徳川家康には「徳川四天王」と呼ばれた側近の家臣がいた。放送中の大河ドラマ「どうする家康」で大森南朋が演じる酒井忠次、山田裕貴が演じる本多忠勝、杉野遥亮が演じる榊原康政、板垣李光人が演じる井伊直政の4人だ。

 戦国大名は、多くの家臣の力で合戦や領国管理をしたが、家臣団とはどのような構造だったのだろうか。

 東北、関東、東海など戦国時代の日本を9エリアに分けて章立てし、地域別の通史を解説する『地域別×武将だからおもしろい 戦国史』(監修・小和田哲男)が、詳しく解説している。

家臣団の「ランク」分け

 家臣団は、大名家の運営に加わることができる上級家臣と、運営には関わらない下級家臣に大別され、両者は寄親寄子(よりおや・よりこ)制で結ばれていた。寄親が寄子を指揮下に置いて統率したのである。

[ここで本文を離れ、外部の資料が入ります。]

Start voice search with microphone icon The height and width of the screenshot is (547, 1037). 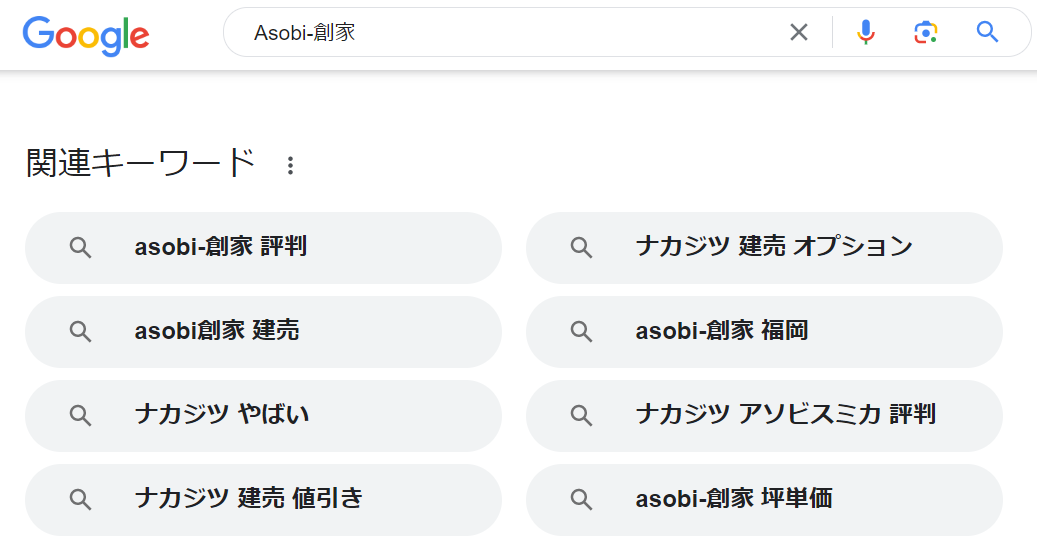click(866, 33)
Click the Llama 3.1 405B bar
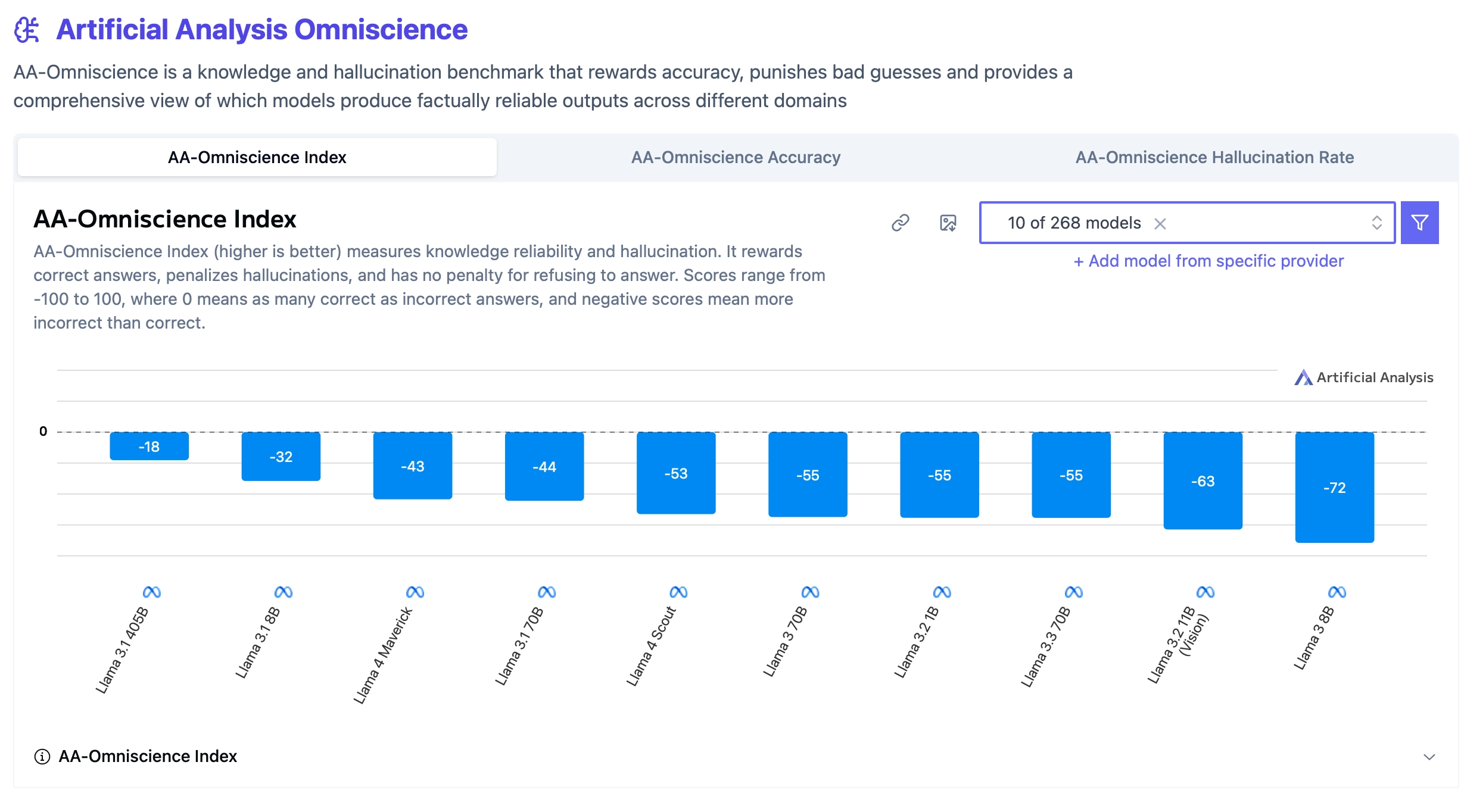 click(149, 446)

 上級家臣は血縁関係の一門、代々仕える譜代、新参の外様(とざま)に分かれており、そのトップに20人程度の家老がいた。大名との関係はほぼ対等で、特に家老クラスは大名の代わりに家のかじ取りをすることもあった。徳川四天王の一人、酒井忠次が率いた酒井家は、古い時代に松平家から分かれた庶流にあたり、家康が幼いころから松平家に仕えていた譜代中の譜代である。

織田信長が進めた兵農分離

 戦国大名が台頭し始めた当初、下級家臣の多くはふだんは農業を営み、合戦時だけ兵役を務める半農半士の土豪(どごう)だった。このため収穫期は遠征ができず、その上、寄子が各地に散っているので集団訓練ができなかった。この問題を解決したのが織田信長である。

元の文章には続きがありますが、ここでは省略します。